The trip to Australia was planned months ago ... a long-delayed visit to my sister's adopted homeland of over 30 years. Summer is always exhausting for me, as the conscientious reader of my poultry scratch will know. And I was just pulling out the miasma when ... well, when tragedy struck. I want to be delicate and not name precise names for the sake of the peace of mind of those closest to the tragedy.

My 27 year-old nephew, who suffered for more than a decade from a debilitating case of chronic fatigue syndrome, took his own life. He would be my Australian sister and brother-in-law's older son; he has a younger brother who is hale and hearty, and crushed by the loss of his brother, as were his parents.

So the trip to Australia has a deeper, more sober, undoubtedly more reflective tone than was promised by the original plans. It turned out this way, and it turns out that I can be there for those I love, grieve with them, look to the past and future together with them.

Kris was the first descendant of my parents to pass from this vale. Counting my parents, there were ten of us across three generations. Now there are nine. It's been a rough passage.

His death knocked the last bit of wind out of my sails, and eventually I gave in to my writer's block and let the blog go on hiatus. But that will be over now ... I plan to blog furiously on this trip which will last until September 28. I even forked over $7.99 to tmobile for a 24-hour airport pass that I will use for one hour to get this post written.

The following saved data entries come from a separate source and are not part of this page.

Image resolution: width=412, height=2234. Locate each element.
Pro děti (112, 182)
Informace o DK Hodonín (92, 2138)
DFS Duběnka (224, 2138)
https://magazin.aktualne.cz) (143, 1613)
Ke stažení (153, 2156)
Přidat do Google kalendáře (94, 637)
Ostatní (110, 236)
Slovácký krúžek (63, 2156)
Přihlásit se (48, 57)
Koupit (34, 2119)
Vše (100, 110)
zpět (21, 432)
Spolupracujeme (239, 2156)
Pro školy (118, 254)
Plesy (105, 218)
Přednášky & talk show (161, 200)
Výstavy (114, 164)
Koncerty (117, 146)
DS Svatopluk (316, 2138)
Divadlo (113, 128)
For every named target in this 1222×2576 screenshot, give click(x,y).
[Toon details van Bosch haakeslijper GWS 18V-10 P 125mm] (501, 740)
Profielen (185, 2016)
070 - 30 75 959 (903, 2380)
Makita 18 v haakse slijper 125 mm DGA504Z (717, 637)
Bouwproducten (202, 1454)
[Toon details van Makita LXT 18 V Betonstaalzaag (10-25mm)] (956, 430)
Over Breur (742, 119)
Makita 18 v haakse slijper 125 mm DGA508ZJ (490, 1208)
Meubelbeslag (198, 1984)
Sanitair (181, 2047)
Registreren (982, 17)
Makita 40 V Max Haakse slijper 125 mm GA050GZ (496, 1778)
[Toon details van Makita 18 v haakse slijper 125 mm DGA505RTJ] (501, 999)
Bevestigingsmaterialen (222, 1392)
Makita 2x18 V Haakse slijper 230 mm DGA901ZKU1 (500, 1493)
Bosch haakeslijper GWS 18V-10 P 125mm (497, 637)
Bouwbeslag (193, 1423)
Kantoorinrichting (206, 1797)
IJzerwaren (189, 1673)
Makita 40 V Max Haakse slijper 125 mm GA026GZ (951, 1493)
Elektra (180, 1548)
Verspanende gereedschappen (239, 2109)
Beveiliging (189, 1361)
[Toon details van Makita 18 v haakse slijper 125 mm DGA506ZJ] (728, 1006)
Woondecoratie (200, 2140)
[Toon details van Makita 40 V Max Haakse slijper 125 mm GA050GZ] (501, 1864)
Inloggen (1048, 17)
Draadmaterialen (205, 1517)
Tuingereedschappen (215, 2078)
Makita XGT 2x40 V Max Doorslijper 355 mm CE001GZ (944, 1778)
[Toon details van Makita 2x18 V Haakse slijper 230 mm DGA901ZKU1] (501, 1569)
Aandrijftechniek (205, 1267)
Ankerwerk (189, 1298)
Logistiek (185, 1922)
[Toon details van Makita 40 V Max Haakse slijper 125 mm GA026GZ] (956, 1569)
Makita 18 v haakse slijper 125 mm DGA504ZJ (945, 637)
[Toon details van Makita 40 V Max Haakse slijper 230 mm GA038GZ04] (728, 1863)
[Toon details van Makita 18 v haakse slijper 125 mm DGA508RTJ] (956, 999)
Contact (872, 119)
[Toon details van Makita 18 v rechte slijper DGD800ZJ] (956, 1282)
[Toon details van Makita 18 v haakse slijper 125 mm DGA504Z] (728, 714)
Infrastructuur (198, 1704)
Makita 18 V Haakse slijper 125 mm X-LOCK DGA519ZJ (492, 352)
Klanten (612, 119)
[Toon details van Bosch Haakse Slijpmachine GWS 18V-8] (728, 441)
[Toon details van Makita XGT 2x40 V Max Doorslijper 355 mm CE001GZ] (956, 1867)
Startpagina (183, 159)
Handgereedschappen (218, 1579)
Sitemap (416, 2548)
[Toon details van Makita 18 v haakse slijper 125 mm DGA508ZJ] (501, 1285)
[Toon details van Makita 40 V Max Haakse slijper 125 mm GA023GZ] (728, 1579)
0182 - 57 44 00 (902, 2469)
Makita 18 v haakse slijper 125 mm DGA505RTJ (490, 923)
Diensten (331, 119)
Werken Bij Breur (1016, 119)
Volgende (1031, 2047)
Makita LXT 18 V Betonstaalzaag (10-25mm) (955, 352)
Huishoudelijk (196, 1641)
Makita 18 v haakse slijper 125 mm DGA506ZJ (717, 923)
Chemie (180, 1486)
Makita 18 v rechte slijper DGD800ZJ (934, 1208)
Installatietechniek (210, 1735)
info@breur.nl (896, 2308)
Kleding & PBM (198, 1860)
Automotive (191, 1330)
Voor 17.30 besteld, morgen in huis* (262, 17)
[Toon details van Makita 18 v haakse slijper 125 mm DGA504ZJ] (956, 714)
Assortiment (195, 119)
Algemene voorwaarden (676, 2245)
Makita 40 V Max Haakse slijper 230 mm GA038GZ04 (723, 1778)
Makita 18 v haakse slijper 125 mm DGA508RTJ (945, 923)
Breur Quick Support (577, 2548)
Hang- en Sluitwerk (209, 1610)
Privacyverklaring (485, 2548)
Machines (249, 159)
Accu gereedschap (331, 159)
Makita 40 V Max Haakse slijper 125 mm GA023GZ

I enjoy travel blogging ... wish I traveled more so I could do more of it. This one will be mixed ... the joy of reunion, the fascination of the new, and the irreducible sorrow of a young man gone before his time and by his own hand.

So to wrap it up for now, here is what I wrote to be read at his funeral; I will post over the next week or so the writings of all of us that were read as his family and friends said good-bye.

Remembering Kris

I am Kris's uncle in San Francisco. I last saw him when the whole family came to my annual gala Christmas party in 1998. All my friends still remember my fabulous Australian family, and they all remember the quiet teenage boy who smiled and did not say a lot.

That Christmas in San Francisco and later in Winchester was the last time I saw Kris. I wish I knew him better ... but I feel that what I do know is that he was one of us, the brave son of my sister and the love of her life, the boy who did not say a lot, but who persevered as long as he could.

His passing has given all of us here great pause. My friends have given me their time to reflect on life and choices and the difficulty of imagining what it is to be in someone's else's place. We must learn even from tragedy, and Kris's moment now strives to teach us not to judge what others find necessary no matter how much pain we feel.

Even so, nothing reduces the quiet, the hollowness of loss. I am reminded of a Malay poem I have long loved:

The angel’s trumpet blooms flowery white
oysters lie stranded along the beach
I want to embrace the mountain, its might
what’s the use, the hands don’t reach

Our lives and loves and learning are founded in striving. But there are some things we cannot touch, we cannot reach, we cannot understand. In remembering Kris, I think of that. I think of what he understood about what he could and could not do. I wish he had made another choice. But who am I to say. Who are we to say.

May he rest in our memory, beloved, so long as we have memory.